We feel sorry for those in more southern cities like Minneapolis/StPaul, Chicago, Boston, etc.

.....was going to post this in General Cycling but decided against it.


----------



## wgscott (Jul 14, 2013)

Here in Santa Cruz, it has been quite nice, but we are paying for it in the form of drought year #3, and I am not looking forward to the fire season.


----------



## SwiftSolo (Jun 7, 2008)

Looks like the party may be coming to an end for awhile. It will be good to get back on the boards (if we get more than a few inches).


SantaCruz said:


> Well if I can't ski patrol because of the lack of snow at Snoqualmie, it's a great consolation to be able to cycle in the sunshine around Seattle.
> 
> We feel sorry for those in more southern cities like Minneapolis/StPaul, Chicago, Boston, etc.
> 
> .....was going to post this in General Cycling but decided against it.


----------



## SantaCruz (Mar 22, 2002)

wgscott said:


> Here in Santa Cruz, it has been quite nice, but we are paying for it in the form of drought year #3, and I am not looking forward to the fire season.


You live in Cycling Heaven (imho) so you have to deal with the other problems.
I lived just outside Santa Cruz (toward Scotts Valley) and was addicted to the lonely mountain roads. Felton Empire grade, Mt Charley Road, Zayante, etc.


----------



## robt57 (Jul 23, 2011)

SantaCruz said:


> You live in Cycling Heaven (imho) so you have to deal with the other problems.etc.


Bad air is a big one too! CA air can get quite untenable. My sis is in LA county and I bring a bike when I go down there... Been a few time I went back to her place having bailed...


----------



## wgscott (Jul 14, 2013)

We are very fortunate in terms of air quality here, too. The only significant pollution is from wood-burning stoves (which can be irritating, but it tends to be very localized).


----------



## robt57 (Jul 23, 2011)

wgscott said:


> We are very fortunate in terms of air quality here, too. The only significant pollution is from wood-burning stoves (which can be irritating, but it tends to be very localized).

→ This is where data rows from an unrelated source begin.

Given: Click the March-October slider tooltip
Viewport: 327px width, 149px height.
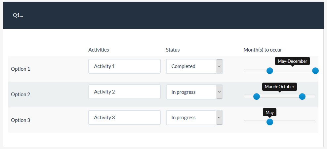Looking at the screenshot, I should pos(279,87).
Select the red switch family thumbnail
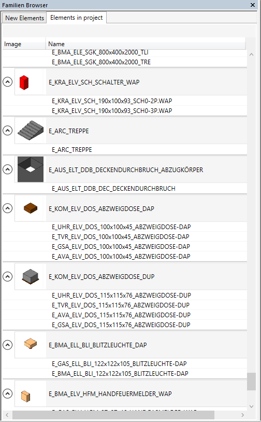 point(24,82)
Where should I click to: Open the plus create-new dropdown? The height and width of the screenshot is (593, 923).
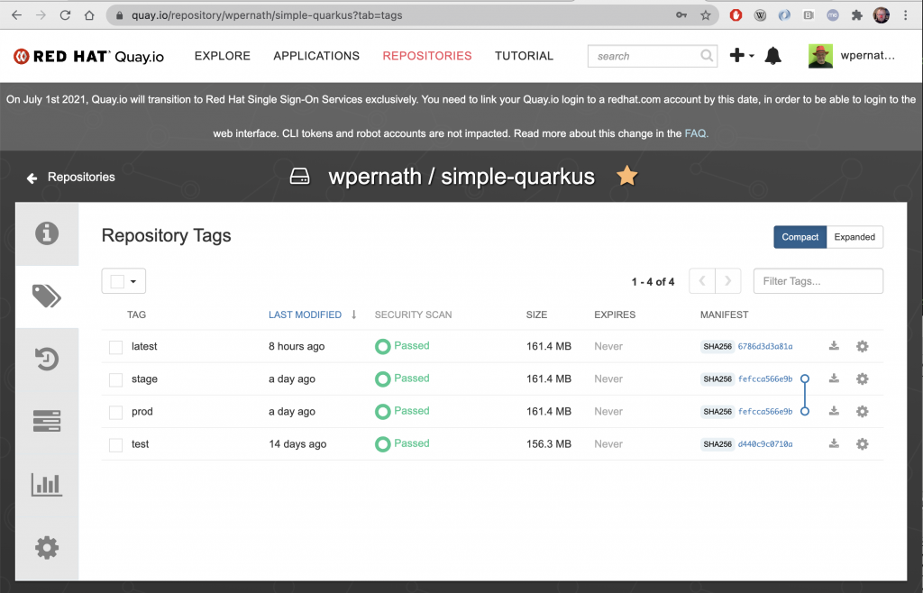coord(740,56)
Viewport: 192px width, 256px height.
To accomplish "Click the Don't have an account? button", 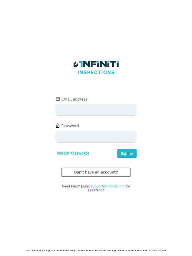I will tap(96, 172).
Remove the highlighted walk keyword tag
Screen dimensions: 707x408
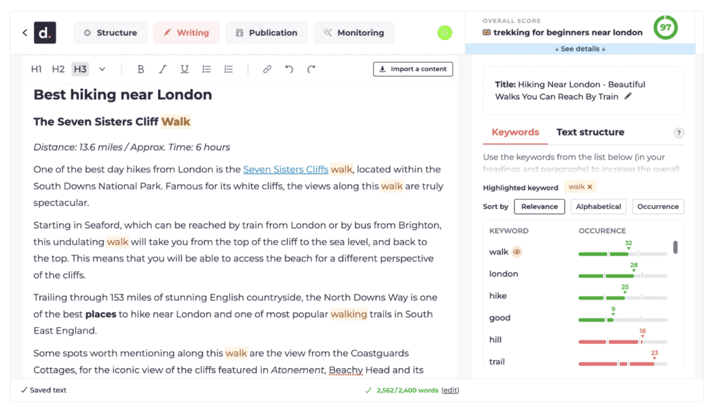[x=590, y=187]
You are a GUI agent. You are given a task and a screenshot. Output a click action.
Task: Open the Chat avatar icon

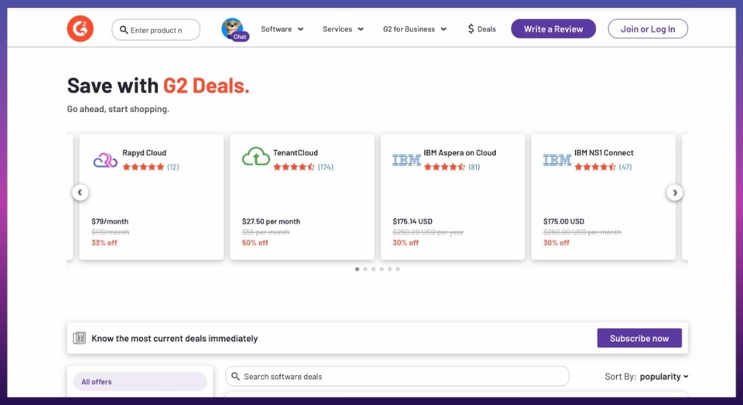234,30
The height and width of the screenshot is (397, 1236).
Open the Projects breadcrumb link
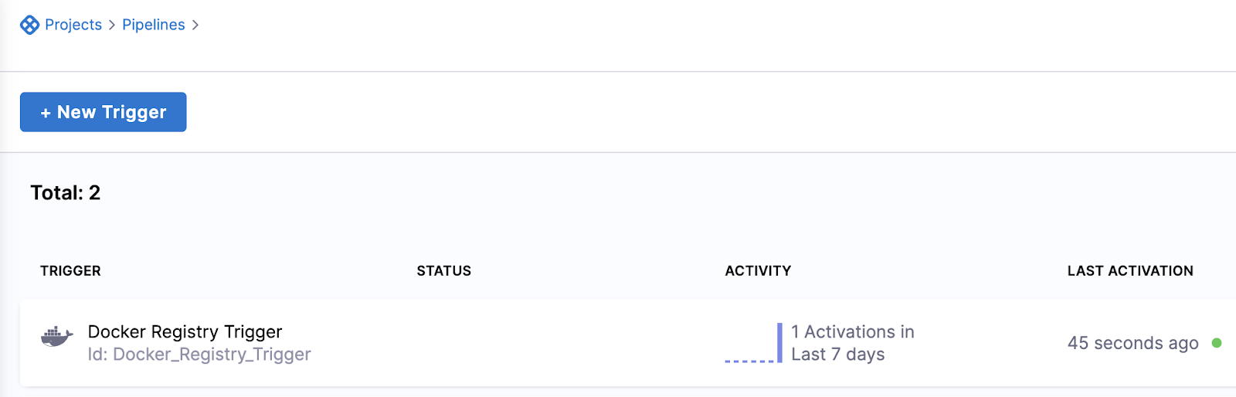(73, 25)
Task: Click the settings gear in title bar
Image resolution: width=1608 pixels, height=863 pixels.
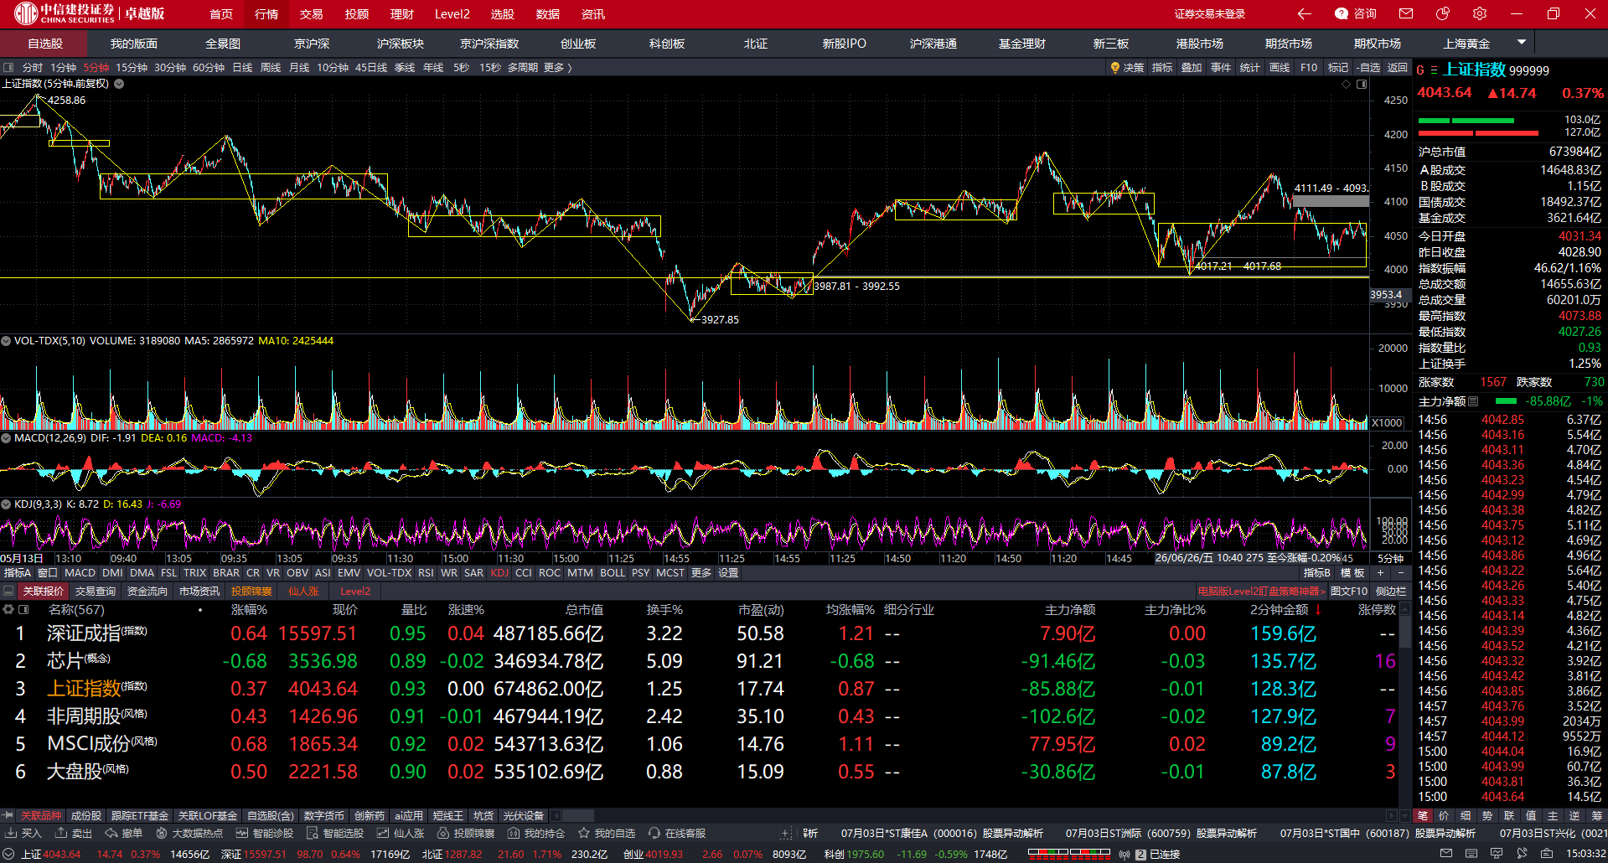Action: click(x=1480, y=13)
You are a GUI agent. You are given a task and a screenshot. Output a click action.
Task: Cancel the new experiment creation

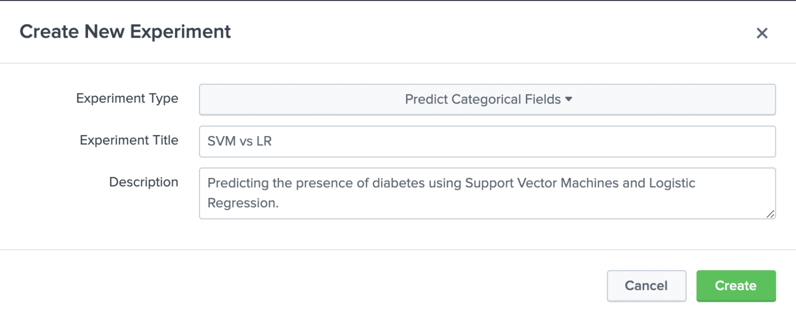click(646, 286)
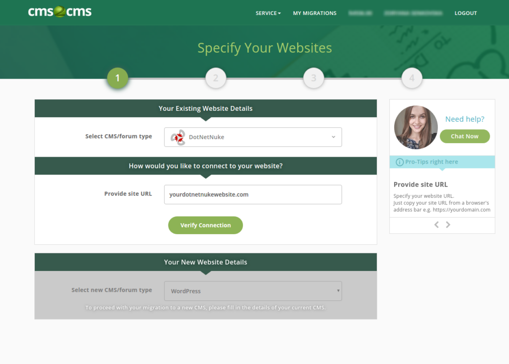Click the Pro-Tips right here label

pos(431,162)
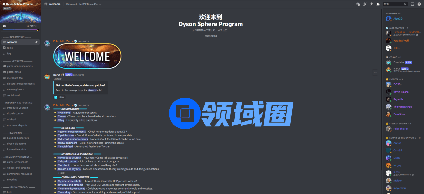Open the rules channel in sidebar
424x194 pixels.
pyautogui.click(x=10, y=48)
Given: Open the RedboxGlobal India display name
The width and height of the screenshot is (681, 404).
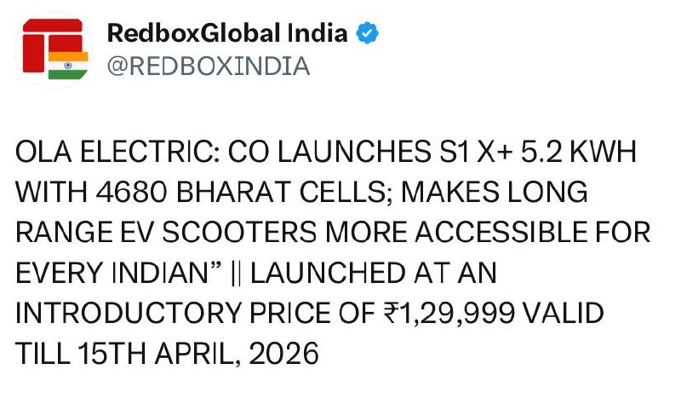Looking at the screenshot, I should click(227, 33).
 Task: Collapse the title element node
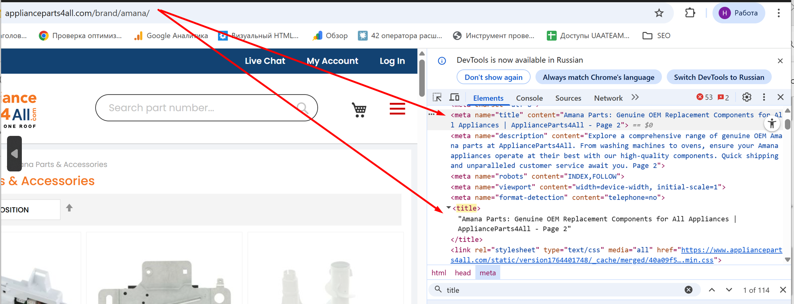[448, 208]
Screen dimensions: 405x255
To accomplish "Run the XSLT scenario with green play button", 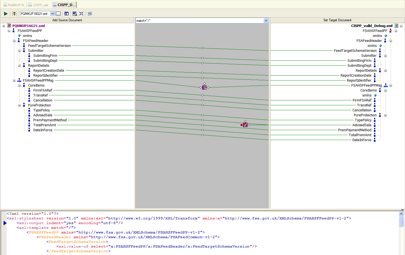I will tap(6, 14).
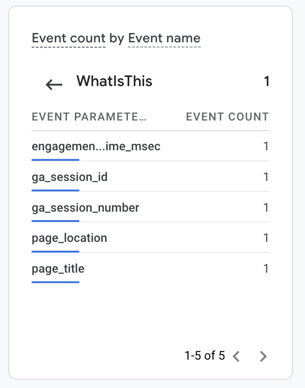
Task: Click the back arrow beside WhatIsThis
Action: (54, 84)
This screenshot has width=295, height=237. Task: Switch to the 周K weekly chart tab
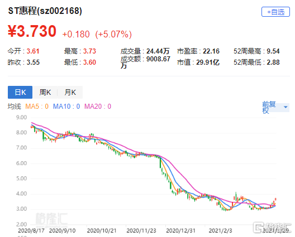pyautogui.click(x=45, y=92)
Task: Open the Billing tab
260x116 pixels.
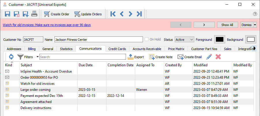Action: pyautogui.click(x=32, y=49)
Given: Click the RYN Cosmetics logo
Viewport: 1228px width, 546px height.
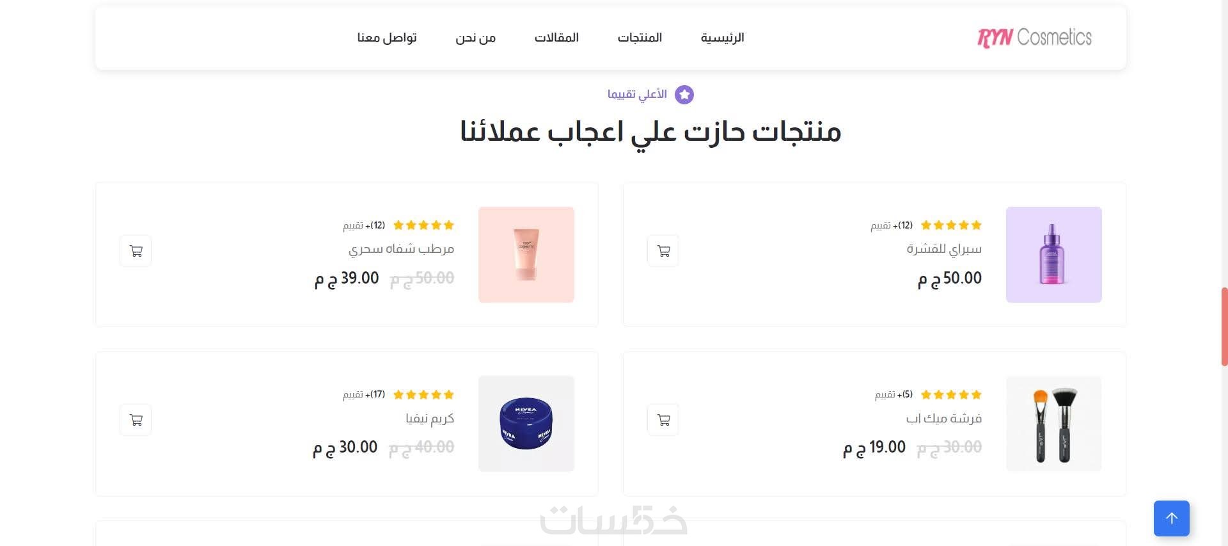Looking at the screenshot, I should pos(1034,38).
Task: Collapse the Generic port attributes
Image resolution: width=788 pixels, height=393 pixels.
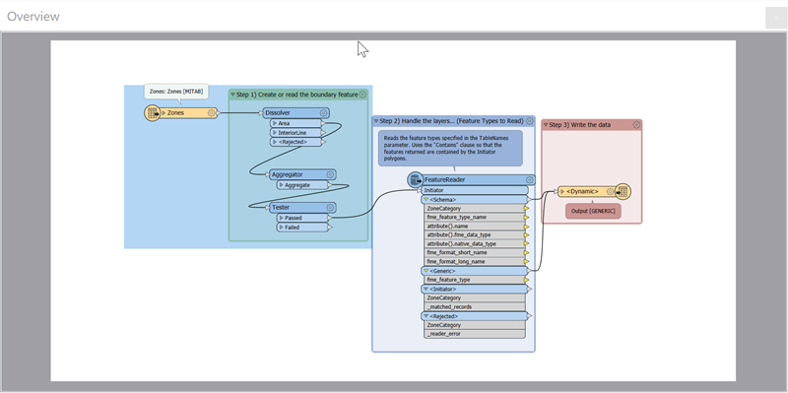Action: coord(427,271)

I am 20 mile SW Portland, OR. Agree burning smoke. Especially during the open burning seasons. Starts 3/1 here too!

my neighbor use her wood stove as main heat, and she must burn some real crap too. Here you fare not leave the house with any windows open during burn season I can tell you! You will come home to a house filled with smoke smell. And not every one sticks to the rules of what they burn. You can tell when plastics or textiles get burned. OK, Done...


----------



## wgscott (Jul 14, 2013)

We must have similar neighbors. I swear ours burns wet phone books. I left the bathroom window open and it set off the smoke alarm.


----------